Even by that time he admits that “I hadn’t sorted things out in terms of finding my own voice; I was putting on different stylistic hats at any given gig, but I realised that the greatest players don’t do that.”
But he knew for sure that jazz was his music and a full embrace of “the freedom to play whatever you want to create, something of your own.” These are ideals which he demonstrated with aplomb at a solo performance at the 2011 London Jazz Festival.
By 2011 too, he had cut his fourth album as a leader on the Dutch Criss Cross label and challengingly called it Exception to the Rule, with three other musical mavericks.
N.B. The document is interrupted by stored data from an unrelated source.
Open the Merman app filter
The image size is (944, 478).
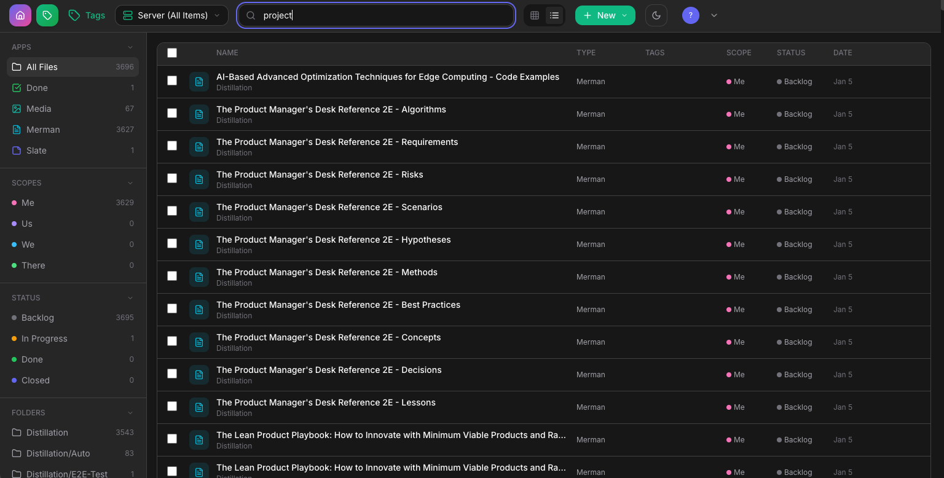[43, 130]
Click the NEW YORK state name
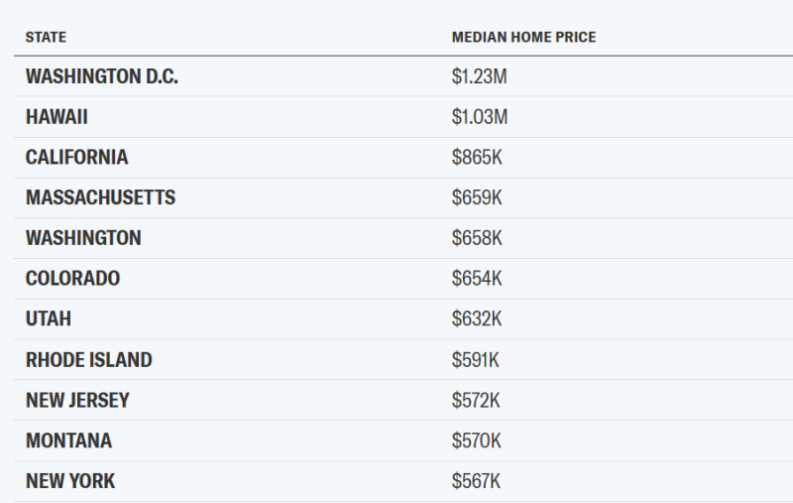 [70, 481]
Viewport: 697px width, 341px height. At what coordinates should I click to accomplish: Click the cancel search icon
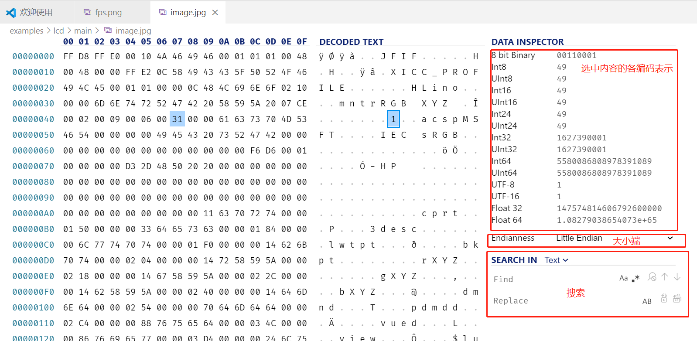pos(652,277)
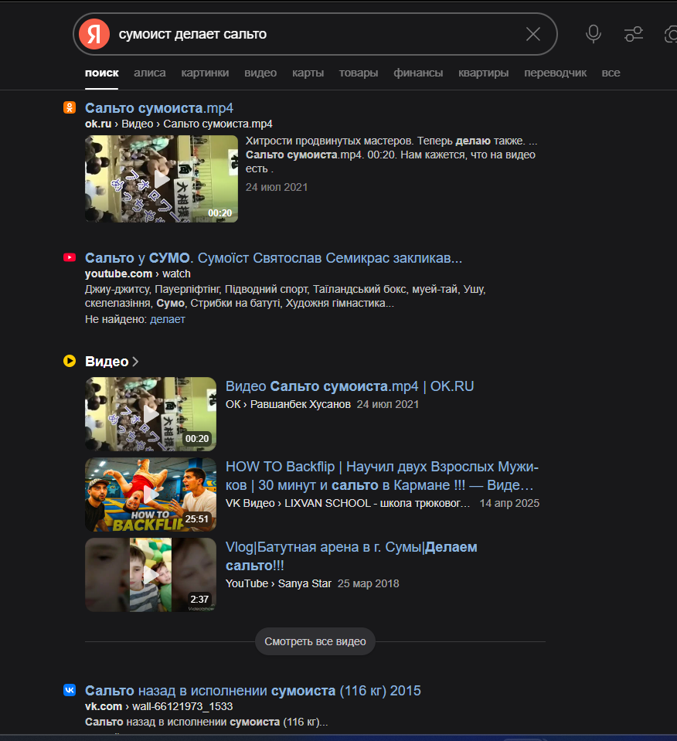Open search settings with the sliders icon

pyautogui.click(x=634, y=34)
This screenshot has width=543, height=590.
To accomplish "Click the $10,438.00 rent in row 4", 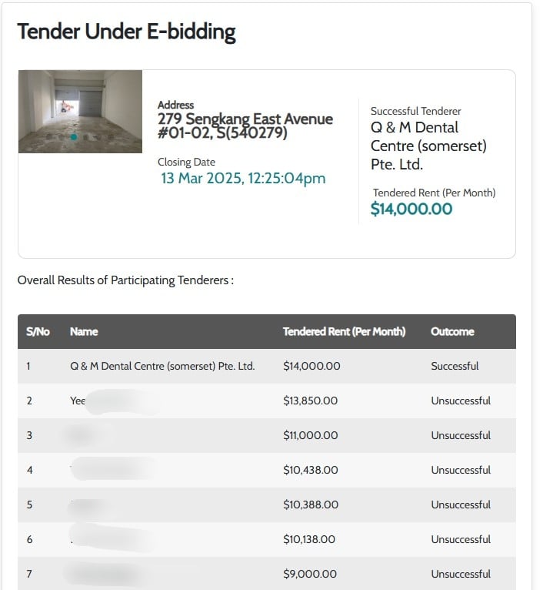I will tap(311, 470).
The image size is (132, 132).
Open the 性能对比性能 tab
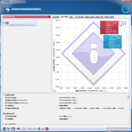(x=89, y=17)
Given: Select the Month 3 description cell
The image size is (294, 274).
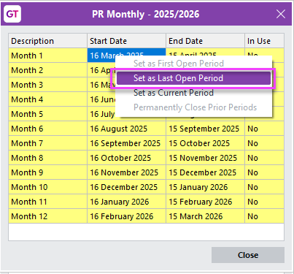Looking at the screenshot, I should 48,85.
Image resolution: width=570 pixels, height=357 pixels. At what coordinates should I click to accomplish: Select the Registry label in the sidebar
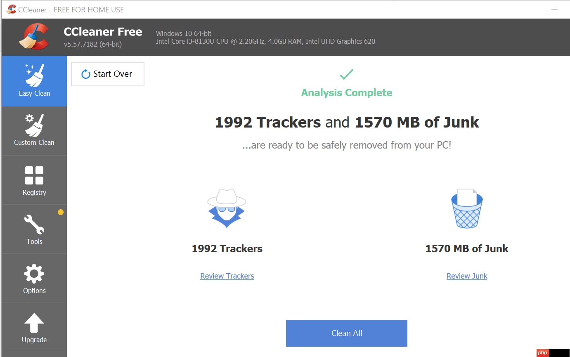(x=34, y=192)
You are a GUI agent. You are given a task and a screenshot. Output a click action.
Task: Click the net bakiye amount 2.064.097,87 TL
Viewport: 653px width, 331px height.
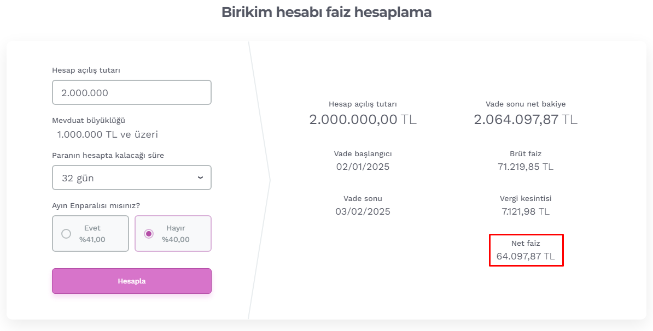click(x=526, y=120)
Altoist and electronic experimenter David Binney was born in Miami in 1961, grew up in a jazz-loving family in southern California and made the continental crossing to New York in 1990.
For two decades he has played at the highest level and in 2010 he recorded his own Criss Cross album, Aliso, with Escreet on piano.
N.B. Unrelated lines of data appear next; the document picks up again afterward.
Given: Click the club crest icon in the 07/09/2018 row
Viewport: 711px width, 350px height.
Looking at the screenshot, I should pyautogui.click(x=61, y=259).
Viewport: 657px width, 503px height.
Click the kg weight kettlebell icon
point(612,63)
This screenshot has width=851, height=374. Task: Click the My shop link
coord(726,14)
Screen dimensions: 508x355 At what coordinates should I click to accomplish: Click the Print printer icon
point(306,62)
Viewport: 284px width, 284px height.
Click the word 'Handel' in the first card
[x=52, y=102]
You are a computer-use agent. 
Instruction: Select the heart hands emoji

The drummer is New Yorker Nasheet Waits, son of master percussionist Freddie and ex-member of Max Roach’s drum ensemble, M’boom, as well as ex-confrere of eminences such as Andrew Hill, William Parker and Jason Moran.
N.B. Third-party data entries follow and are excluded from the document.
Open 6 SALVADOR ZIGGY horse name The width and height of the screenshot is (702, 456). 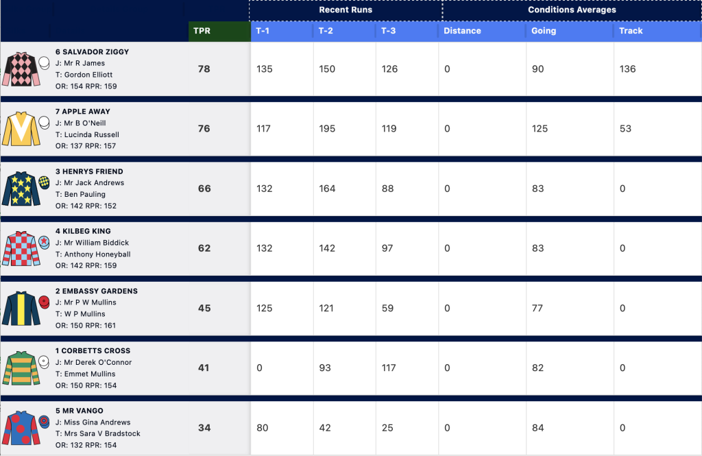coord(93,52)
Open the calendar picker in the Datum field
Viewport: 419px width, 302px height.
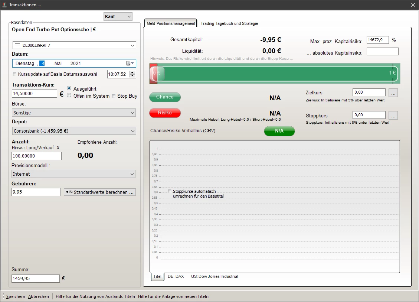(x=130, y=64)
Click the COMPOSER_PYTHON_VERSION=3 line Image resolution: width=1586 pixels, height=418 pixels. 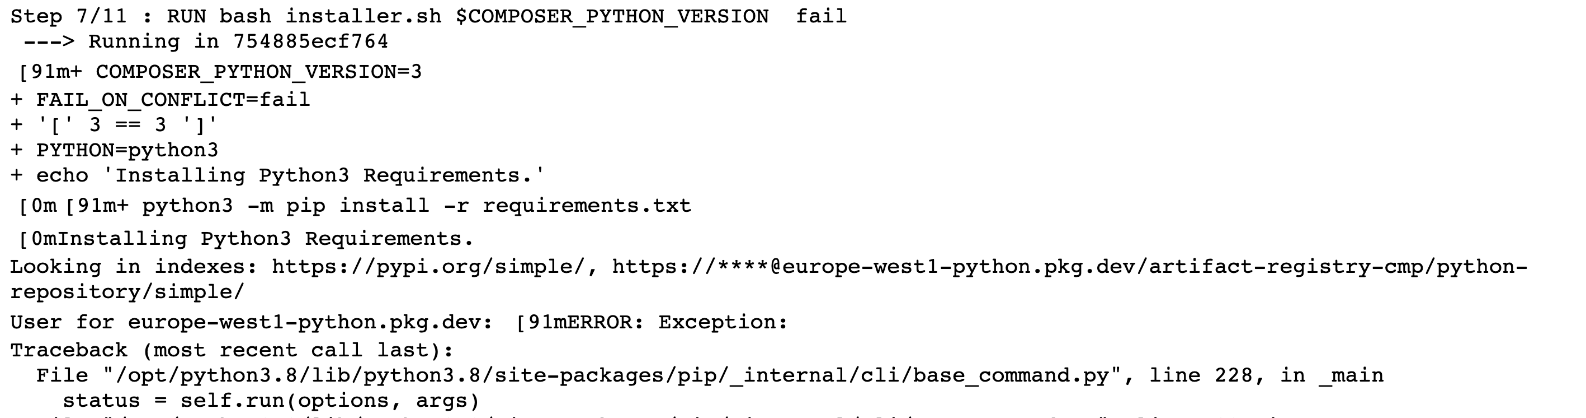[x=259, y=72]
On bass is the Norwegian Eivind Opsik, another New York arrivant, since 1998.
Waits’s pounding solo drums begin the title track with Binney’s vaulting alto levitating over Opsvik’s blood count bass and Escreet’s comping keys.
It is but the first of the pianist’s 10 album compositions and it all seems a long, long way from South Yorkshire.
Escreet’s own scurrying solo is full of rapid and startling movement and creates a stark contrast with the ghostliness of the next track, Redeye, where Escreet’s mysterious chordings mix in a sonic cloud with Binney’s spectral electronics.
Collapse has a sound full of unease and perturbation, urged by Binney’s whining horn, while Opsvik’s stealthy bass line gives disturbing undercurrents to They Can See.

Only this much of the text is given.